Summary (from back cover)
The faction-based society that Tris Prior once believed in is shattered – fractured by violence and power-struggles and scarred by loss and betrayal. So when offered a chance to explore the world past the limits she’s known, Tris is ready. Perhaps beyond the fence she and Tobias will find a simple new life together, free from complicated ties, tangled loyalties and painful memories.
But Tris’s new reality is even more alarming than the one she left behind. Old discoveries are quickly rendered meaningless. Explosive new truths change the hearts of those she loves. And once again Tris must battle to comprehend the complexities of human nature – and of herself – while facing impossible choices about courage, allegiance, sacrifice and love.
I wonder if fears ever really go away, or if they just lose their power over us.
I suppose a fire that burns that bright is not meant to last.
So, I really enjoyed Divergent and Insurgent, and my expectations of the final book in the trilogy were, of course, high, higher than they had been at any other point in the series. And I wasn’t disappointed.
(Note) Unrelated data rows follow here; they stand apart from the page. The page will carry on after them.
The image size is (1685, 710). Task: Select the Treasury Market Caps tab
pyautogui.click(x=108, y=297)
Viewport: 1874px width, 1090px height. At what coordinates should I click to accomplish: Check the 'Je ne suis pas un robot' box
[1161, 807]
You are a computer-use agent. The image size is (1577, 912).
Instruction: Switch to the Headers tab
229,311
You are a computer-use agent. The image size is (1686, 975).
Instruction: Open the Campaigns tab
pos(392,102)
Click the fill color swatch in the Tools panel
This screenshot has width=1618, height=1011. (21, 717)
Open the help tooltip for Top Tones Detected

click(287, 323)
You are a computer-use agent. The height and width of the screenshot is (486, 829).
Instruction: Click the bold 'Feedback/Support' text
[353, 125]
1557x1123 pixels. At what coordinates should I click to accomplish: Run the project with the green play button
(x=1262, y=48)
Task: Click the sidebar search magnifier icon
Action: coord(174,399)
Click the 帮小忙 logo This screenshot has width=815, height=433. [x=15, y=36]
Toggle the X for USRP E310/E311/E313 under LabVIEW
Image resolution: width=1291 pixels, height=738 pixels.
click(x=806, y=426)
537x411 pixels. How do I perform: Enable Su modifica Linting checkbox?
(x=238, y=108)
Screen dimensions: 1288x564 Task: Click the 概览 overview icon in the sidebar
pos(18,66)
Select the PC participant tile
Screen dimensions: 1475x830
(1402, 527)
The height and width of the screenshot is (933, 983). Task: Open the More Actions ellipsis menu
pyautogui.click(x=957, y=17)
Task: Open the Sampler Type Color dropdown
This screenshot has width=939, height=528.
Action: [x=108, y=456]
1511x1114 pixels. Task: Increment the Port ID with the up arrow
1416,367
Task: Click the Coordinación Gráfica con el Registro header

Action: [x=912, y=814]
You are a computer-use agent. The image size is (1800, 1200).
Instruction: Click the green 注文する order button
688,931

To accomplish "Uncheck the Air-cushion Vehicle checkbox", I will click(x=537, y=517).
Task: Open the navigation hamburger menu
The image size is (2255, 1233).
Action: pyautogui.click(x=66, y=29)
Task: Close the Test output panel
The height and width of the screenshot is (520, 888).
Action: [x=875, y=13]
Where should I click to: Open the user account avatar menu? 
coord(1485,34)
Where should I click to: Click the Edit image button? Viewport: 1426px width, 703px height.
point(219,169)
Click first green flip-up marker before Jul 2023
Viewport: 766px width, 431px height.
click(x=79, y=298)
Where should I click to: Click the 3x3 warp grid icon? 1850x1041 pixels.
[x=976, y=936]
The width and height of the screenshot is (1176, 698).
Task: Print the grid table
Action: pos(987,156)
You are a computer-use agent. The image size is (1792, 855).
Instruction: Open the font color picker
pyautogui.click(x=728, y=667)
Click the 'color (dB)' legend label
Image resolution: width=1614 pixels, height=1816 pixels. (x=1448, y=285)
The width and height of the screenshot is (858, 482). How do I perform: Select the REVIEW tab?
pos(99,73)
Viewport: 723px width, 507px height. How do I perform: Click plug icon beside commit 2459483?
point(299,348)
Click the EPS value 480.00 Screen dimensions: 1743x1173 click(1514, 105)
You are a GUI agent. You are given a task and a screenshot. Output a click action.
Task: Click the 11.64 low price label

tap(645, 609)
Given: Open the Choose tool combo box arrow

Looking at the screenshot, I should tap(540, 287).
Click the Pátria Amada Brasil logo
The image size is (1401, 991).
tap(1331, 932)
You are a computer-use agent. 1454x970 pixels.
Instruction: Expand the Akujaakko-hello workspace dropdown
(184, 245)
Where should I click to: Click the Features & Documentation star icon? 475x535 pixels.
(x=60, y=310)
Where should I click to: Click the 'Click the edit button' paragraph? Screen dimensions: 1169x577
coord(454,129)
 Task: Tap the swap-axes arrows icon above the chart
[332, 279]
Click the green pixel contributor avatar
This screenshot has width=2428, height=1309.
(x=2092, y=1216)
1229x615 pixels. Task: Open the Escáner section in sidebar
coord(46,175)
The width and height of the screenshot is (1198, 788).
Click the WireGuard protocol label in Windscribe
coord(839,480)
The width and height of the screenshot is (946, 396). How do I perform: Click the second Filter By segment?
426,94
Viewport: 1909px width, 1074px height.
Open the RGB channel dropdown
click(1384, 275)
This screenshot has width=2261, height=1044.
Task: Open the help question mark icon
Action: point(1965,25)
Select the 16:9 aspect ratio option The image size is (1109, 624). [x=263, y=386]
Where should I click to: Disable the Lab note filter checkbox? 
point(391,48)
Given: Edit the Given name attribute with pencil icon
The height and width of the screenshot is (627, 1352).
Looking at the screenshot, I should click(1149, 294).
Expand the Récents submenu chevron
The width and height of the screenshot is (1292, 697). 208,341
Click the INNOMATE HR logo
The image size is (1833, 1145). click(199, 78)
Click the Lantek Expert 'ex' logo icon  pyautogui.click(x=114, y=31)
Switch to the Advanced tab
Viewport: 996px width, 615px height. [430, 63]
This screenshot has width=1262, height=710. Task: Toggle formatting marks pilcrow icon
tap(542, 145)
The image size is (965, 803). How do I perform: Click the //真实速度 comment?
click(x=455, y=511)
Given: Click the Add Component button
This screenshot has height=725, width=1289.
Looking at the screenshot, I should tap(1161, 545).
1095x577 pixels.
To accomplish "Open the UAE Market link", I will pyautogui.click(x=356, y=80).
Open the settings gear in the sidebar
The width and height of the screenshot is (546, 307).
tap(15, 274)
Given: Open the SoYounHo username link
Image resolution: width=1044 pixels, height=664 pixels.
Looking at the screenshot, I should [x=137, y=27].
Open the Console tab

Allegiant is quite different from the first two books. We are now outside of the fence; in effect, in the real world, if one far into the future. But here the world is divided too, along different lines, but the results are the same.
Tris is such a strong and clever young woman. It’s hard to read how someone so young has lost so much, suffered so much, witnessed so much, but it’s a testament to her character that she doesn’t give in. But it is still heart-breaking, all the same. Tris and Four’s relationship is also hard to watch; it’s almost constantly put to the test because of what they have to endure and live through, but there are also times where it is sweet and easy and terribly moving.
I both did and didn’t expect the ending to this book and thus the series. I know that doesn’t make too much sense, but there it is. The question is, am I happy about it? No. I’m not. Why? Because I’m human and emotional. And yet, I’m not sure how else it could have ended. The ending needed to big and bold to create an impact after all that had gone before, and the author certainly achieved that.
I loved this series. It was definitely one of the best YA series I have read, and also one of the best dystopian series I have read. And as such, I can’t recommend the Divergent trilogy highly enough.